These towns are far from unusual. About 60 percent of all baijiu — China's signature liquor and the fuel of many late-night business meetings — is produced in Moutai town, Guizhou province. Huangqiao, Jiangsu province, produces 70 percent of China's violins and a jaw-dropping 50 percent of all violins sold globally. Hangji, also in Jiangsu, produces 30 percent of the world's toothbrushes. Yiwu in Zhejiang province produces 80 percent of the world's Christmas decorations.

Why has China's industrialization followed this pattern? According to social scientists, it is due to a combination of cultural heritage and circumstance.

Fei Xiaotong, one of the founding figures of Chinese sociology, saw the tightly knit village community as the fundamental building block of Chinese economic life. He visited Kaixiangong village in Jiangsu dozens of times throughout his career, producing detailed studies of its transformation. His research covered the full scope of modern Chinese history, beginning in the Republican period, moving through collectivization and State-driven industrialization and ending with economic liberalization following Deng Xiaoping's accession to power.
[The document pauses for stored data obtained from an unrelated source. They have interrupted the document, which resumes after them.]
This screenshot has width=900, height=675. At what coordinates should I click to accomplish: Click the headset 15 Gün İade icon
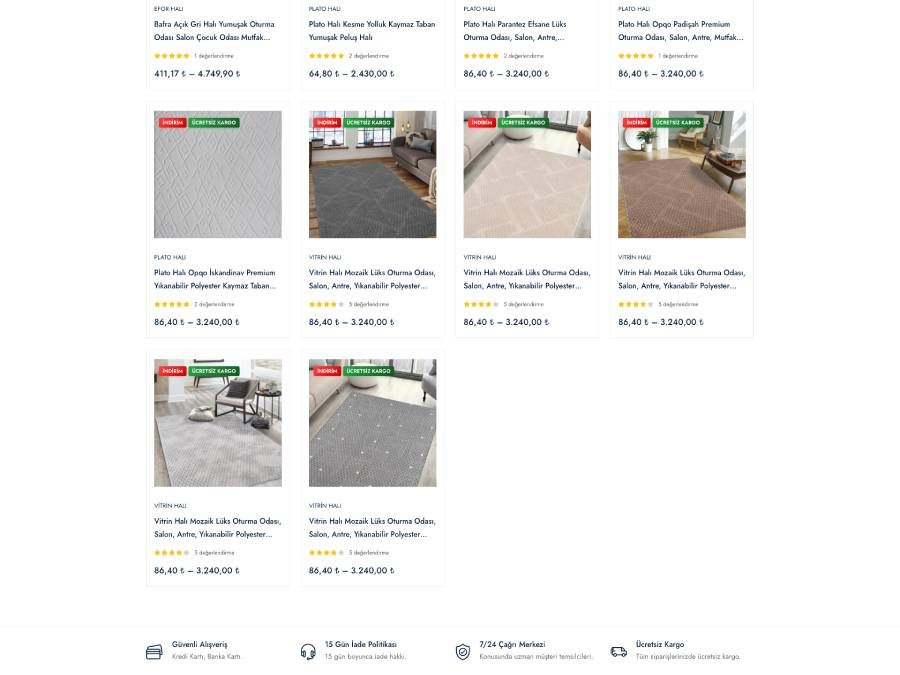308,651
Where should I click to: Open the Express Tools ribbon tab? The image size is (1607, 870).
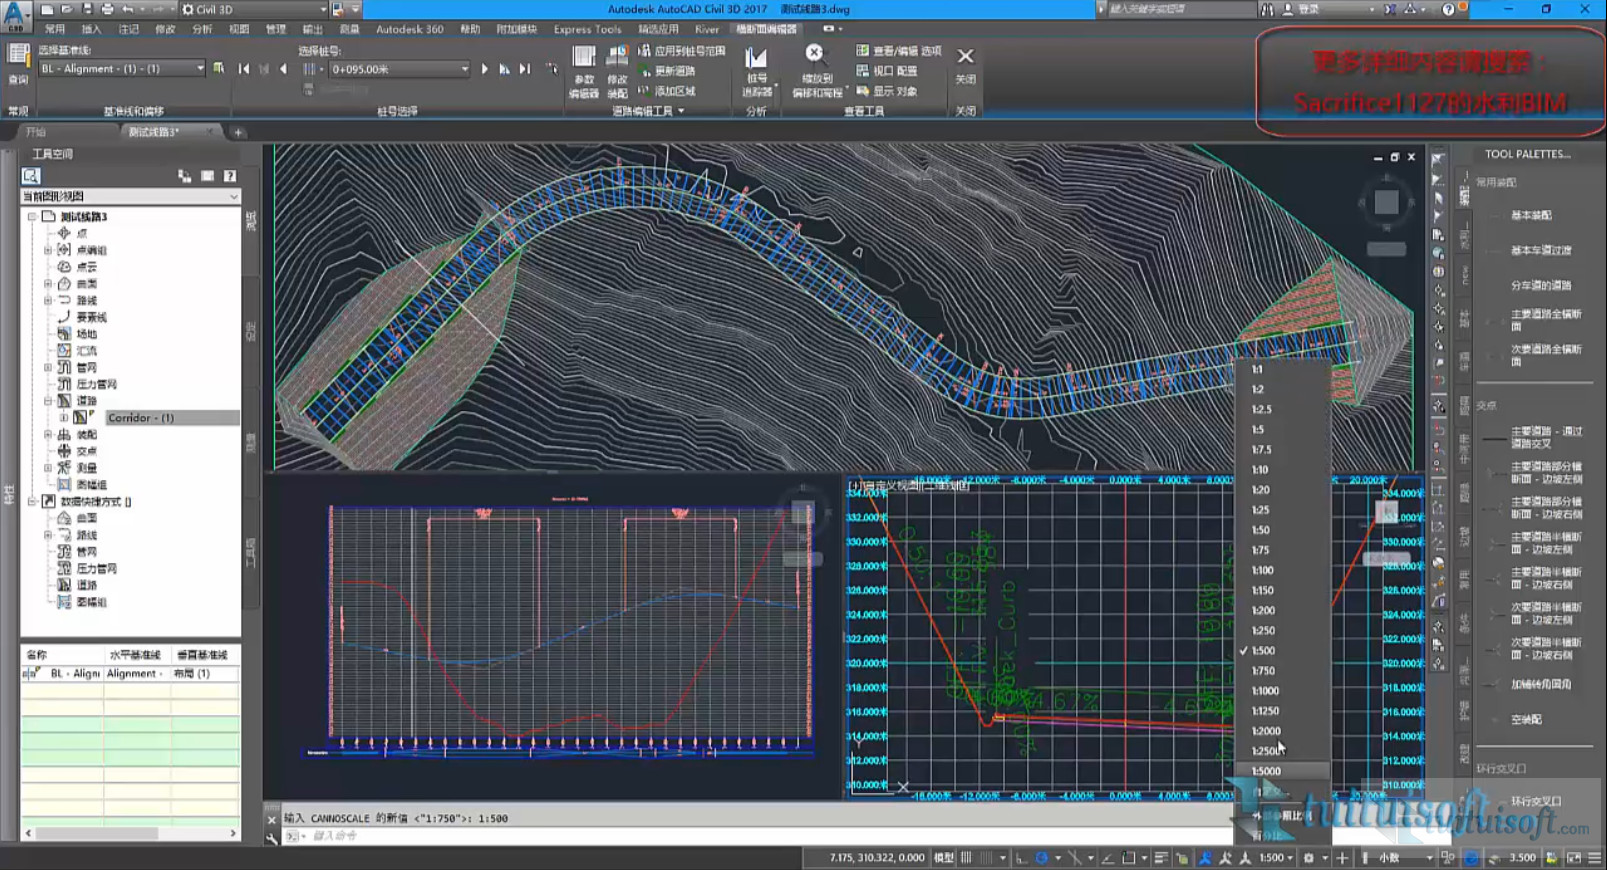coord(587,29)
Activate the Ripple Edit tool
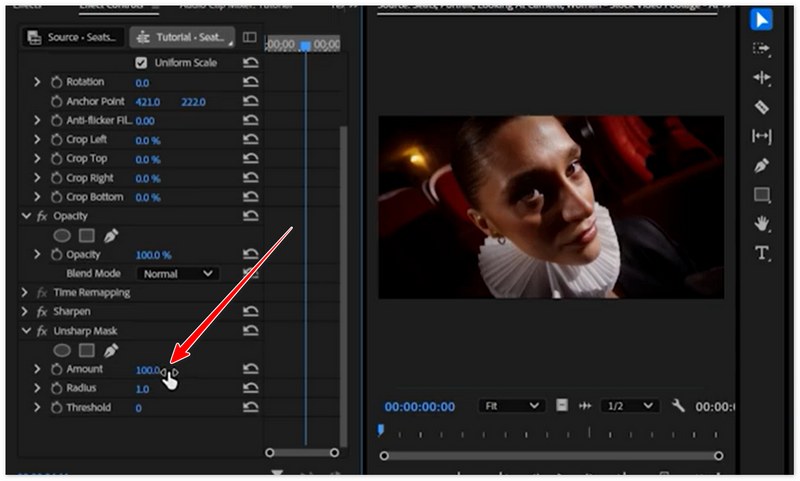The image size is (800, 481). tap(762, 78)
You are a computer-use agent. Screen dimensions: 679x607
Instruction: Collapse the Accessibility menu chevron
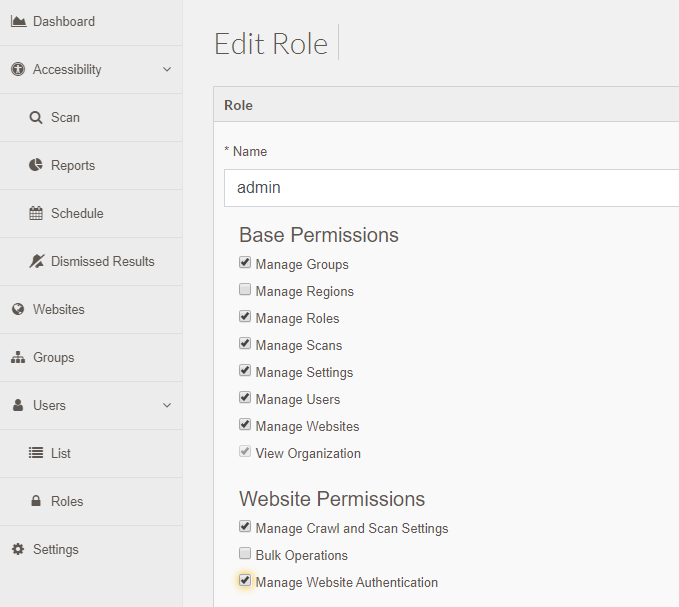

He chronicled the struggles of the village's inhabitants, who in the 1930s suffered under absentee landlords and a downturn in silk production caused by the destructive effects of imports from industrialized countries. He urged the protection and development of light industry in such rural areas as the best way to improve the living standards of the population, and after a brief period of ignominy during the political atmosphere of the 60s and 70s, emerged as a leading public intellectual and government official advocating the relaxation of market controls in the countryside.

The government was receptive to schemes for agricultural revival, and began to experiment with the creation of collectively owned enterprises in rural communes. These enterprises exploded in size and profitability, taking advantage of skilled but low-cost labor, local government backing and market niches for light consumer goods that had not existed in the era of central planning.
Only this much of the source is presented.